(PROBLEM DESCRIPTION): Please reproduce the entries below exactly from the line holding "This screenshot has height=1008, width=1454." through the last line, both included, and omit any pictures.

Collected data entries:
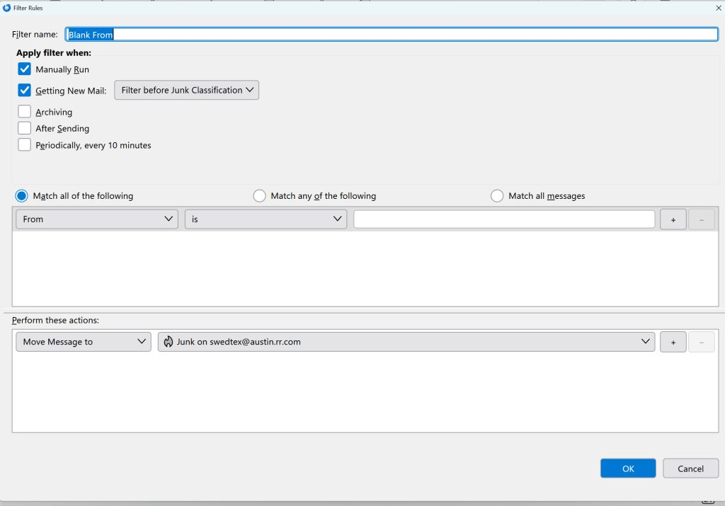Expand the 'is' comparison operator dropdown
This screenshot has height=506, width=725.
click(266, 219)
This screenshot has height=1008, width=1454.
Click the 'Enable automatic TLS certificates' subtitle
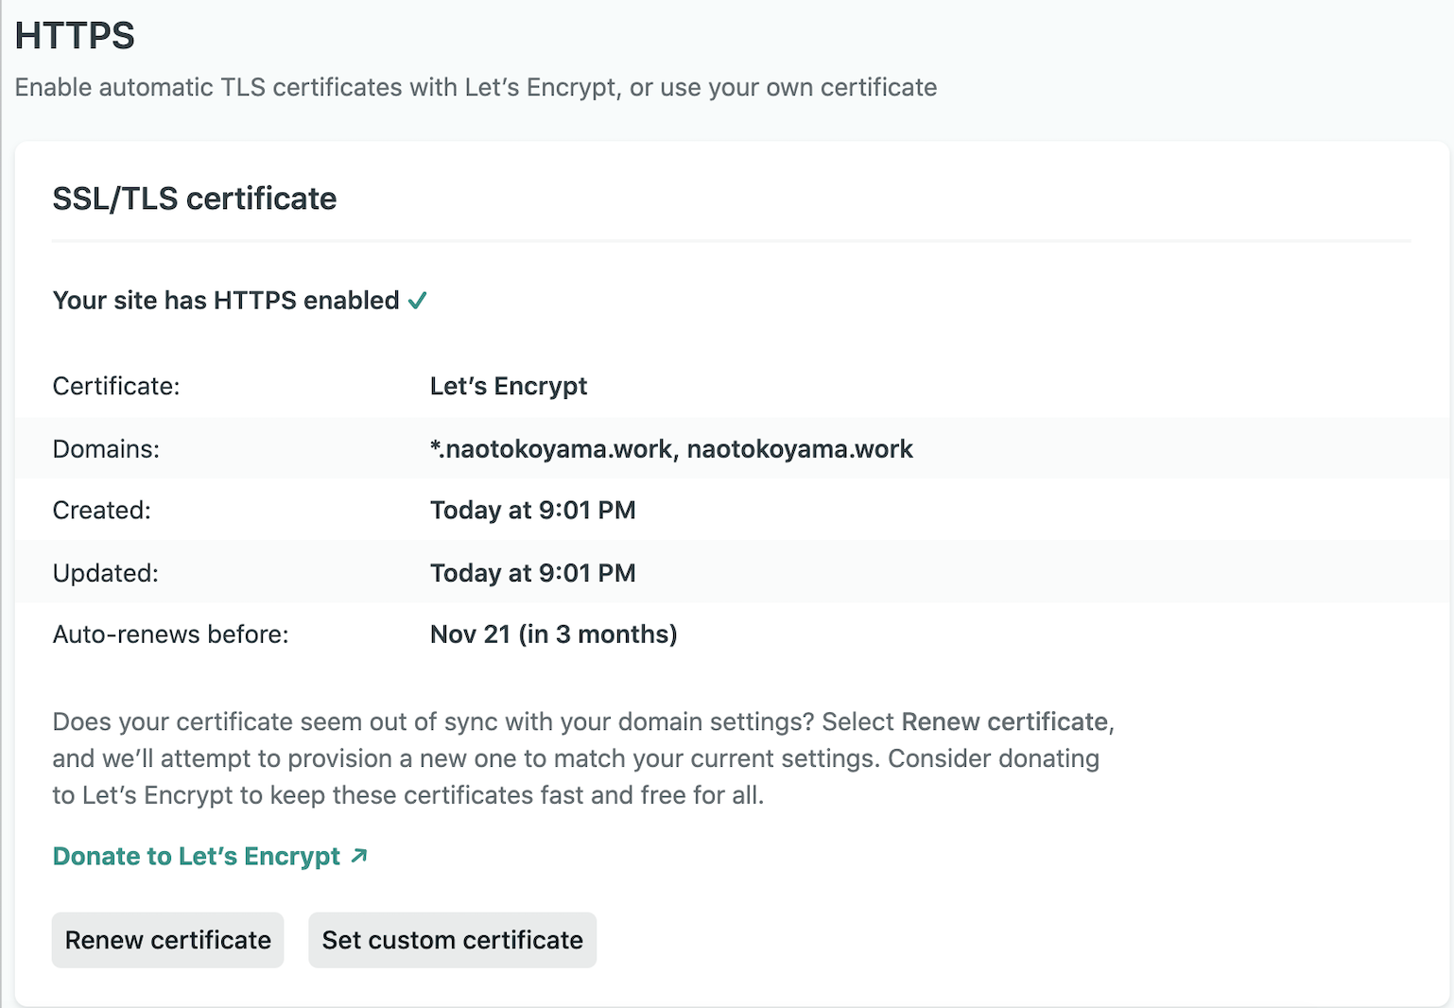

(OUTPUT OF THE EXERCISE):
This screenshot has height=1008, width=1454.
Click the 'Enable automatic TLS certificates' subtitle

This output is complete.